--- Start DATA LINES ---

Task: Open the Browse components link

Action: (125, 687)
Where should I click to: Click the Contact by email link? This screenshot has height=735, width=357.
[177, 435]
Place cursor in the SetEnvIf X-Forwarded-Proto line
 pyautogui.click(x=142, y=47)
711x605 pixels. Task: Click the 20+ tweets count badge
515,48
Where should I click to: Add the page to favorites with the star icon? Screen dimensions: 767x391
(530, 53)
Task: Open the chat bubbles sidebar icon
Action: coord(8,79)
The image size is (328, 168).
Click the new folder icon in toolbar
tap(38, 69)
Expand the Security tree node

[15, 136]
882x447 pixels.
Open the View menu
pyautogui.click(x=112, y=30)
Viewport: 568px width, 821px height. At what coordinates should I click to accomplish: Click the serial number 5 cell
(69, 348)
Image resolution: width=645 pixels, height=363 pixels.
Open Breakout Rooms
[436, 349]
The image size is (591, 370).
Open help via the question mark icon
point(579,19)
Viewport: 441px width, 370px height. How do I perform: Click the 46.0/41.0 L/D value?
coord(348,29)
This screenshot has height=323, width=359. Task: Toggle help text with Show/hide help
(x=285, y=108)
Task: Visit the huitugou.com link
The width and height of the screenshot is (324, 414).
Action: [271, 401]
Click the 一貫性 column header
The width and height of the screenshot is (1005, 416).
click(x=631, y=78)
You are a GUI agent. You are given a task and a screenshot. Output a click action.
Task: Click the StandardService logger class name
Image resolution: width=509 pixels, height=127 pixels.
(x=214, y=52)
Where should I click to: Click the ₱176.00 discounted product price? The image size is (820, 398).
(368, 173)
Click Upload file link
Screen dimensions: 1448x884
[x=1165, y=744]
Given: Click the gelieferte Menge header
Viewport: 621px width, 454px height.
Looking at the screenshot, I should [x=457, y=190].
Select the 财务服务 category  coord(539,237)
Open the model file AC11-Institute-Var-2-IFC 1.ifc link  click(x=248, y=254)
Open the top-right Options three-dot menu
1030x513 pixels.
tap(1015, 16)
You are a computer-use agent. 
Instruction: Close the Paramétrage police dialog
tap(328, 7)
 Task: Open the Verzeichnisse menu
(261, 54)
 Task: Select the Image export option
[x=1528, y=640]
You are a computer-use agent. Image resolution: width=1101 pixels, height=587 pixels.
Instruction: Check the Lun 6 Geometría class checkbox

--- End DATA LINES ---

### EXERCISE REQUIREMENTS
Convert every line of the data above into a JSON list of strings, one string per line, leaving out blank lines.

### CORRECT RESULT
[
  "Task: Open the Browse components link",
  "Action: (125, 687)",
  "Where should I click to: Click the Contact by email link? This screenshot has height=735, width=357.",
  "[177, 435]",
  "Place cursor in the SetEnvIf X-Forwarded-Proto line",
  " pyautogui.click(x=142, y=47)",
  "711x605 pixels. Task: Click the 20+ tweets count badge",
  "515,48",
  "Where should I click to: Add the page to favorites with the star icon? Screen dimensions: 767x391",
  "(530, 53)",
  "Task: Open the chat bubbles sidebar icon",
  "Action: coord(8,79)",
  "The image size is (328, 168).",
  "Click the new folder icon in toolbar",
  "tap(38, 69)",
  "Expand the Security tree node",
  "[15, 136]",
  "882x447 pixels.",
  "Open the View menu",
  "pyautogui.click(x=112, y=30)",
  "Viewport: 568px width, 821px height. At what coordinates should I click to accomplish: Click the serial number 5 cell",
  "(69, 348)",
  "Image resolution: width=645 pixels, height=363 pixels.",
  "Open Breakout Rooms",
  "[436, 349]",
  "The image size is (591, 370).",
  "Open help via the question mark icon",
  "point(579,19)",
  "Viewport: 441px width, 370px height. How do I perform: Click the 46.0/41.0 L/D value?",
  "coord(348,29)",
  "This screenshot has height=323, width=359. Task: Toggle help text with Show/hide help",
  "(x=285, y=108)",
  "Task: Visit the huitugou.com link",
  "The width and height of the screenshot is (324, 414).",
  "Action: [271, 401]",
  "Click the 一貫性 column header",
  "The width and height of the screenshot is (1005, 416).",
  "click(x=631, y=78)",
  "You are a GUI agent. You are given a task and a screenshot. Output a click action.",
  "Task: Click the StandardService logger class name",
  "Image resolution: width=509 pixels, height=127 pixels.",
  "(x=214, y=52)",
  "Where should I click to: Click the ₱176.00 discounted product price? The image size is (820, 398).",
  "(368, 173)",
  "Click Upload file link",
  "Screen dimensions: 1448x884",
  "[x=1165, y=744]",
  "Given: Click the gelieferte Menge header",
  "Viewport: 621px width, 454px height.",
  "Looking at the screenshot, I should [x=457, y=190].",
  "Select the 财务服务 category  coord(539,237)",
  "Open the model file AC11-Institute-Var-2-IFC 1.ifc link  click(x=248, y=254)",
  "Open the top-right Options three-dot menu",
  "1030x513 pixels.",
  "tap(1015, 16)",
  "You are a computer-use agent. ",
  "Instruction: Close the Paramétrage police dialog",
  "tap(328, 7)",
  " Task: Open the Verzeichnisse menu",
  "(261, 54)",
  " Task: Select the Image export option",
  "[x=1528, y=640]",
  "You are a computer-use agent. Image resolution: width=1101 pixels, height=587 pixels.",
  "Instruction: Check the Lun 6 Geometría class checkbox"
]